The exercise: Copy the records from the line containing "[button] (33, 33)" through the line containing "Durango (77, 1389)", renaming "Quickstep" to "March" and leaving everything else unchanged. Leave the pictures out of your copy.

Exercise materials:
---

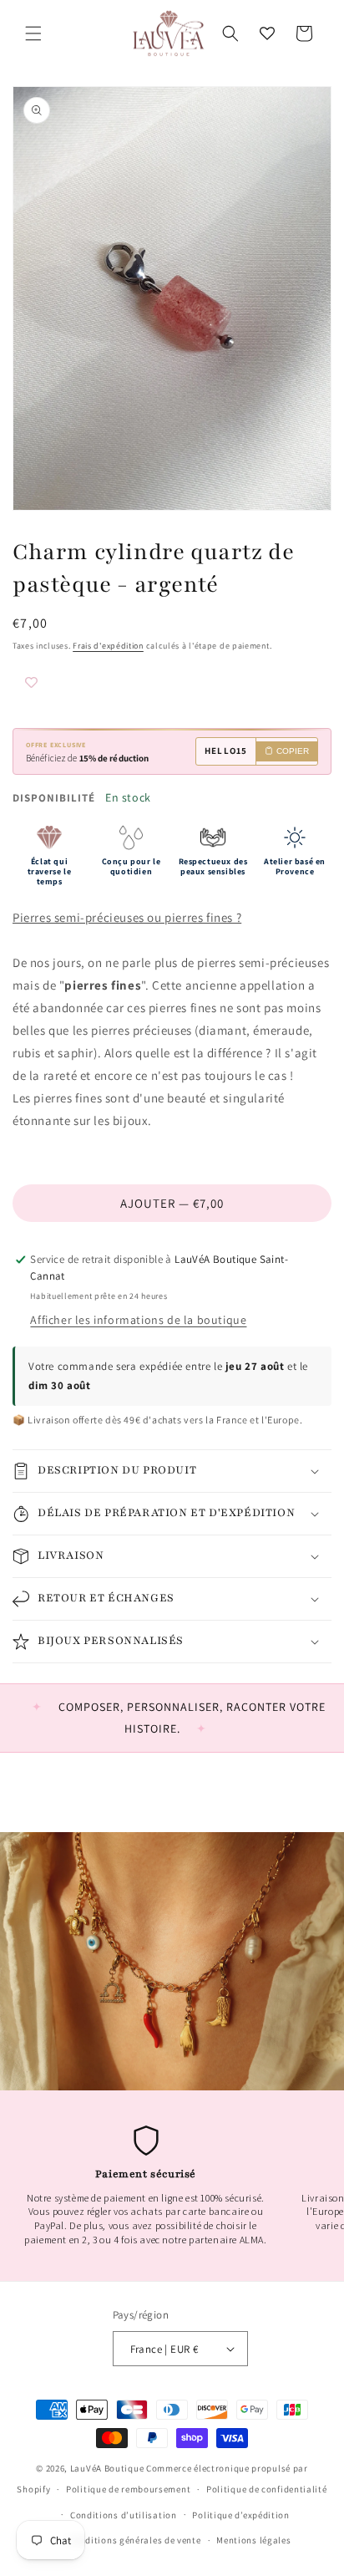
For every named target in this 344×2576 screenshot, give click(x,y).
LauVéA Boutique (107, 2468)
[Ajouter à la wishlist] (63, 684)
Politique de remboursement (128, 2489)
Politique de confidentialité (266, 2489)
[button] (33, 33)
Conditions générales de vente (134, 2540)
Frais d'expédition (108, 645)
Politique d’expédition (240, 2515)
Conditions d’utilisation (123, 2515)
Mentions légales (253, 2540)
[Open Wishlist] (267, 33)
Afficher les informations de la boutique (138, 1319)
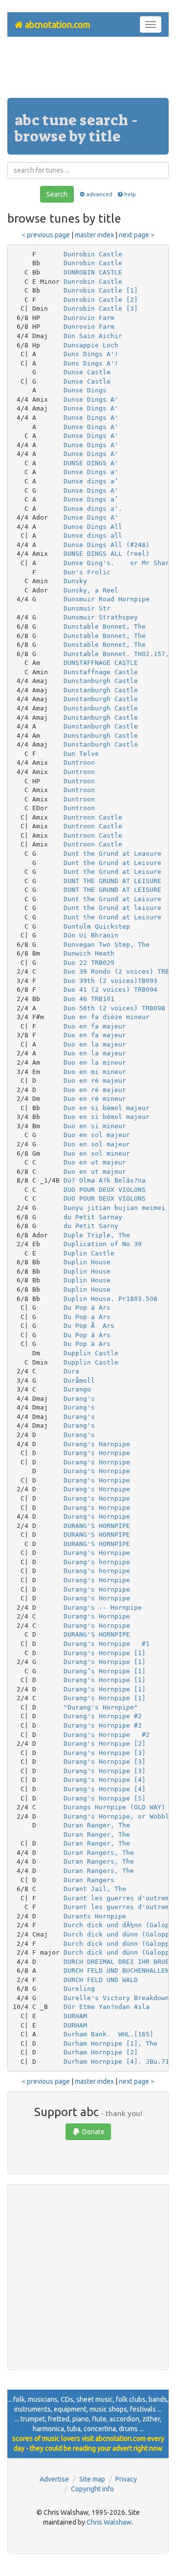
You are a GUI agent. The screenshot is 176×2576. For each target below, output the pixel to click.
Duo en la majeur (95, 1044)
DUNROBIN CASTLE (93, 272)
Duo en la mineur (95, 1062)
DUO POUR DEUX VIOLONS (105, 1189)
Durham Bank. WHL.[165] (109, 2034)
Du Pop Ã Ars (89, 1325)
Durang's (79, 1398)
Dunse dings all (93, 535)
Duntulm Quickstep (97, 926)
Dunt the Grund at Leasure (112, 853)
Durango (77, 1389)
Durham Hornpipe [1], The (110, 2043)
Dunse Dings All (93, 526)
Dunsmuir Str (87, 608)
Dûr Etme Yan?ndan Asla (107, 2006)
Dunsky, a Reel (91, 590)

---

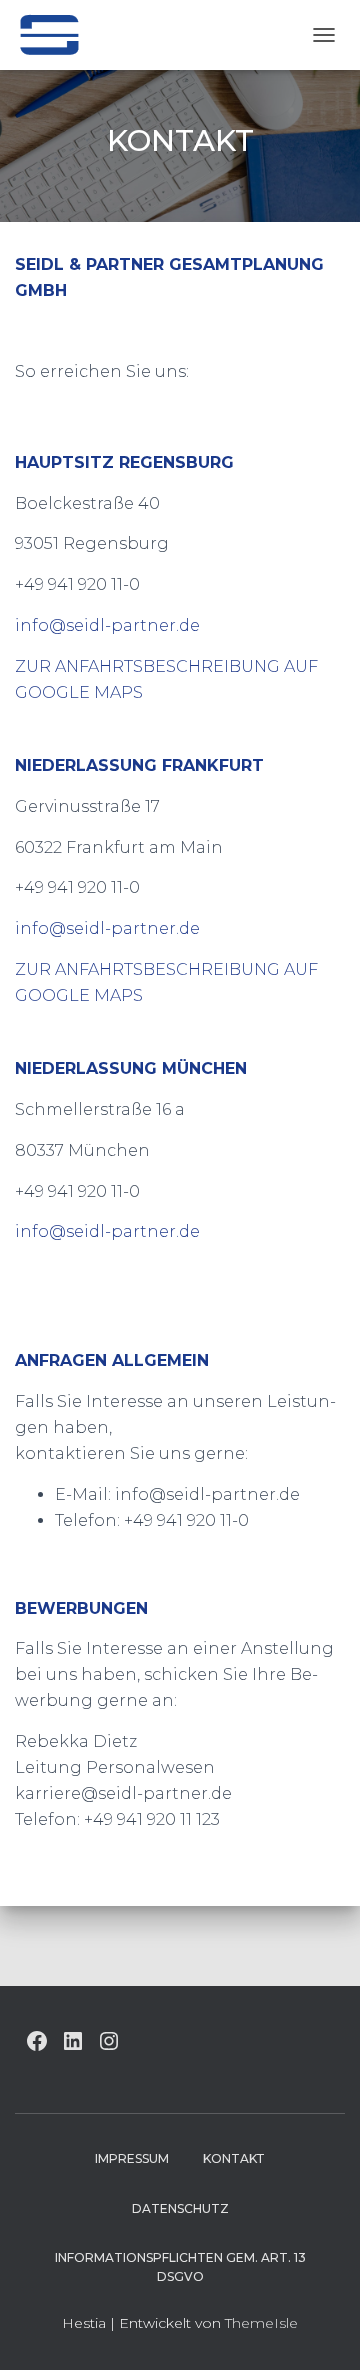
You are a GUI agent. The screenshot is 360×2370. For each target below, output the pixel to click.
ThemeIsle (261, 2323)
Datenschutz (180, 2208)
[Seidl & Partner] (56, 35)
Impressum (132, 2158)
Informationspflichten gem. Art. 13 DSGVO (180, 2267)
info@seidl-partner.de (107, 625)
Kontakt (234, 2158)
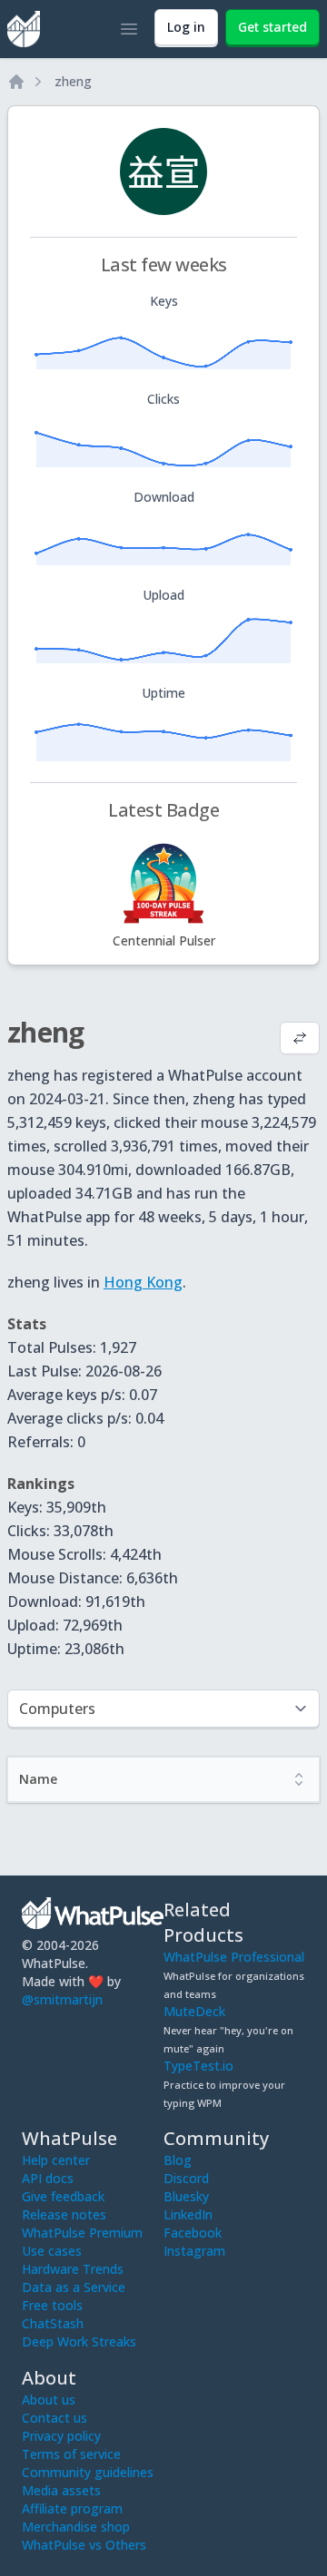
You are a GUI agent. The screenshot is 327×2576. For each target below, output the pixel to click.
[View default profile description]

---

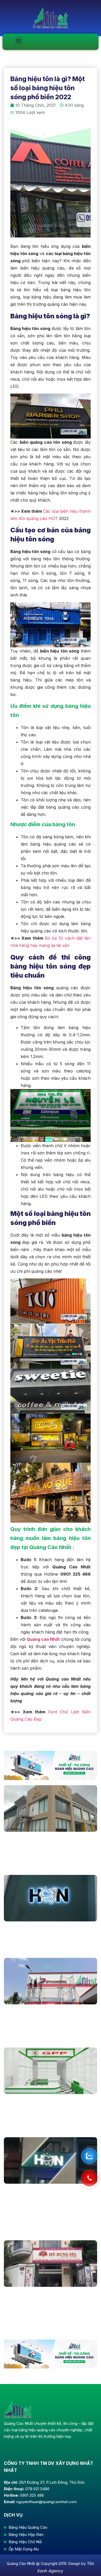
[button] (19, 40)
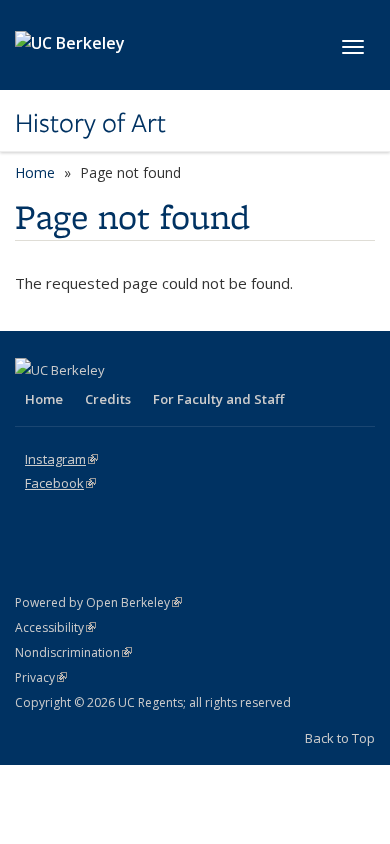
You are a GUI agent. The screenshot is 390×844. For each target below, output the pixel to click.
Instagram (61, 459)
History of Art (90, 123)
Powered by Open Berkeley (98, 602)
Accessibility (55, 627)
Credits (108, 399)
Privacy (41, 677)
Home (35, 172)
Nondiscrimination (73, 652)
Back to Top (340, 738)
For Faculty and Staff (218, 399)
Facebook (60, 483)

---

Reply:
[button] (33, 33)
Conditions générales de vente (134, 2540)
Frais d'expédition (108, 645)
Politique d’expédition (240, 2515)
Conditions d’utilisation (123, 2515)
Mentions légales (253, 2540)
[Open Wishlist] (267, 33)
Afficher les informations de la boutique (138, 1319)
You are a GUI agent. The screenshot is 176×2576. For each target below, output the pixel to click.
Duo en la majeur (95, 1044)
DUNROBIN CASTLE (93, 272)
Duo en la mineur (95, 1062)
DUO POUR DEUX VIOLONS (105, 1189)
Durham Bank. WHL.[165] (109, 2034)
Du Pop Ã Ars (89, 1325)
Durang's (79, 1398)
Dunse dings all (93, 535)
Duntulm March (97, 926)
Dunt the Grund at Leasure (112, 853)
Durango (77, 1389)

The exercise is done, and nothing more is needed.